[alsa-devel] [PATCH] treewide: fix typos of SPDX-License-Identifier
Geert Uytterhoeven
geert at linux-m68k.org
Mon Jun 3 09:07:54 CEST 2019
Hi Yamada-san,
On Sat, Jun 1, 2019 at 5:24 AM Masahiro Yamada
<yamada.masahiro at socionext.com> wrote:
> Prior to the adoption of SPDX, it was difficult for tools to determine
> the correct license due to incomplete or badly formatted license text.
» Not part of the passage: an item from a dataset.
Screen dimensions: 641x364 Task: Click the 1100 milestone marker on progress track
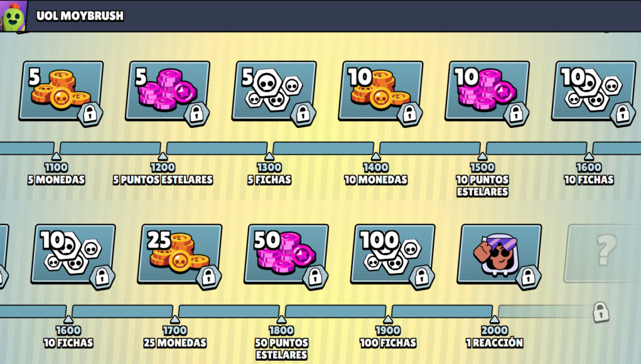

> The SPDX solves this issue, assuming people can correctly spell
> "SPDX-License-Identifier" although this assumption is broken in some
> places.
>
> Since scripts/spdxcheck.py parses only lines that exactly matches to
> the correct tag, it cannot (should not) detect this kind of error.
>
> If the correct tag is missing, scripts/checkpatch.pl warns like this:
>
> WARNING: Missing or malformed SPDX-License-Identifier tag in line *
>
> So, people should notice it before the patch submission, but in reality
> broken tags sometimes slip in. The checkpatch warning is not useful for
> checking the committed files globally since large number of files still
> have no SPDX tag.
>
> Also, I am not sure about the legal effect when the SPDX tag is broken.
>
> Anyway, these typos are absolutely worth fixing. It is pretty easy to
> find suspicious lines by grep.
>
> $ git grep --not -e SPDX-License-Identifier --and -e SPDX- -- \
> :^LICENSES :^scripts/spdxcheck.py :^*/license-rules.rst
> arch/arm/kernel/bugs.c:// SPDX-Identifier: GPL-2.0
> drivers/phy/st/phy-stm32-usbphyc.c:// SPDX-Licence-Identifier: GPL-2.0
> drivers/pinctrl/sh-pfc/pfc-r8a77980.c:// SPDX-Lincense-Identifier: GPL 2.0
> lib/test_stackinit.c:// SPDX-Licenses: GPLv2
> sound/soc/codecs/max9759.c:// SPDX-Licence-Identifier: GPL-2.0
>
> Signed-off-by: Masahiro Yamada <yamada.masahiro at socionext.com>
Thanks for your patch!
> drivers/pinctrl/sh-pfc/pfc-r8a77980.c | 2 +-
For the sh-pfc change:
Acked-by: Geert Uytterhoeven <geert+renesas at glider.be>
Gr{oetje,eeting}s,
Geert
--
Geert Uytterhoeven -- There's lots of Linux beyond ia32 -- geert at linux-m68k.org
In personal conversations with technical people, I call myself a hacker. But
when I'm talking to journalists I just say "programmer" or something like that.